■ Text extract:
---+---
In the version of the current Head of Eurobank Andrei Movchan with whom we
met during his latest trip to Moscow (the banker came to Moscow to answer
questions on the offshore company that the IMF had), at the initial stage
there were endless metamorphoses with FIMACO. Already a couple of weeks
after the offshore company was set up, in December 1990, it was bought by
some 3 British companies that belonged to some British bank - Eurobank's
partner (not to disclose commercial secrets Mr. Movchan did not give the
names of the companies or the bank, but as British financiers informed us,
it is the Edinburg Royal Bank of Scotland). Then, in March 1992 FIMACO was
purchased by Eurobank ... for $1000.

And experts on offshore companies point out to a very suspicious price of
the deal made between Eurobank and FIMACO - $1000 (if we trust what Movchan
says). In experts' estimates, over 2 years the expenses to run the company
in Jersey were $5000 minimum ($1500 for registration, annual servicing -
800-1000 pounds). Usually, the sale price is low when the owners sell to

Also, the Charter capital of $1000 was paid in full only on January 1,
1998. Besides, according to data taken from the registration papers,
starting January 1, 1998 FIMACO suddenly decided not to be audited. In
experts' opinion, all this could mean that changes in the names of the real
owners of FIMACO were made only at the end of 1997. 

If this is true, then, at least, until 1998 the Central Bank had nothing to
do with FIMACO. Which means it transferred the country's hard currency
reserves to an unknown company with an unknown owner on unknown conditions.
Moreover, the Procurator's Office still does not have documents proving
that the funds the CB transferred were returned.

In Search of The Owner

Finally in December 1998 the CB became interested in who was the owner of
the offshore company that became world famous. It sent a request to
Eurobank. (It happened, though, after Procurator General Yuri Skuratov sent
an official letter to the Presidential Administration and the Chief
Presidential Department about FIMACO's activities besides other issues.)
---+---
■ Given problem a: Echo the listing verbatim, from the line with "cookies policy. (296, 426)" up to and including the listing's final line.
The listing that follows has no connection to the FIMACO passage.

■ Excerpted data:
---+---
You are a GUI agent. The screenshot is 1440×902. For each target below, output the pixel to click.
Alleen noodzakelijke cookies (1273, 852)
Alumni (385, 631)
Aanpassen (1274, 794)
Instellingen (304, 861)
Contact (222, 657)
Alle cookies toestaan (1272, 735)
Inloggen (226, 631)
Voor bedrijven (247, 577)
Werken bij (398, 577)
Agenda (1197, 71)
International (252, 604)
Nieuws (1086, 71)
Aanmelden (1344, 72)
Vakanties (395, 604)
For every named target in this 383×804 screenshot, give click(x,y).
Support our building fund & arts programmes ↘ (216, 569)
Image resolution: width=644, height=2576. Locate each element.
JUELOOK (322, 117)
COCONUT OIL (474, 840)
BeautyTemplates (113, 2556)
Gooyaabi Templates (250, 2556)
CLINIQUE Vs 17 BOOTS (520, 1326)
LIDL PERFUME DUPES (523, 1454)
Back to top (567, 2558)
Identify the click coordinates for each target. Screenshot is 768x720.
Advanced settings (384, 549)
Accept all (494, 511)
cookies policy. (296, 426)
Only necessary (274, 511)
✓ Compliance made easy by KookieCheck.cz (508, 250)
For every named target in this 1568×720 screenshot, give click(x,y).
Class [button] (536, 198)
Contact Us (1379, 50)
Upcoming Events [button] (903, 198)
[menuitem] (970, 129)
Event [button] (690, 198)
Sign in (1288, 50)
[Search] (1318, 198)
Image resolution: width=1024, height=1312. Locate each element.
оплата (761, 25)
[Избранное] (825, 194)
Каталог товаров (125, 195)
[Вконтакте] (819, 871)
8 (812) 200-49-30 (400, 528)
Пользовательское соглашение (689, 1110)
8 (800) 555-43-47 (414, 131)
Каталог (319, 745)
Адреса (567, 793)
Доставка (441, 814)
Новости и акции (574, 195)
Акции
---+---
■ Given problem b: Duplicate the FIMACO passage word for word, from "And experts on" up to and including "end of 1997.".

■ Written answer a:
cookies policy. (296, 426)
Only necessary (274, 511)
✓ Compliance made easy by KookieCheck.cz (508, 250)
For every named target in this 1568×720 screenshot, give click(x,y).
Class [button] (536, 198)
Contact Us (1379, 50)
Upcoming Events [button] (903, 198)
[menuitem] (970, 129)
Event [button] (690, 198)
Sign in (1288, 50)
[Search] (1318, 198)
Image resolution: width=1024, height=1312. Locate each element.
оплата (761, 25)
[Избранное] (825, 194)
Каталог товаров (125, 195)
[Вконтакте] (819, 871)
8 (812) 200-49-30 (400, 528)
Пользовательское соглашение (689, 1110)
8 (800) 555-43-47 (414, 131)
Каталог (319, 745)
Адреса (567, 793)
Доставка (441, 814)
Новости и акции (574, 195)
Акции

■ Written answer b:
And experts on offshore companies point out to a very suspicious price of
the deal made between Eurobank and FIMACO - $1000 (if we trust what Movchan
says). In experts' estimates, over 2 years the expenses to run the company
in Jersey were $5000 minimum ($1500 for registration, annual servicing -
800-1000 pounds). Usually, the sale price is low when the owners sell to

Also, the Charter capital of $1000 was paid in full only on January 1,
1998. Besides, according to data taken from the registration papers,
starting January 1, 1998 FIMACO suddenly decided not to be audited. In
experts' opinion, all this could mean that changes in the names of the real
owners of FIMACO were made only at the end of 1997.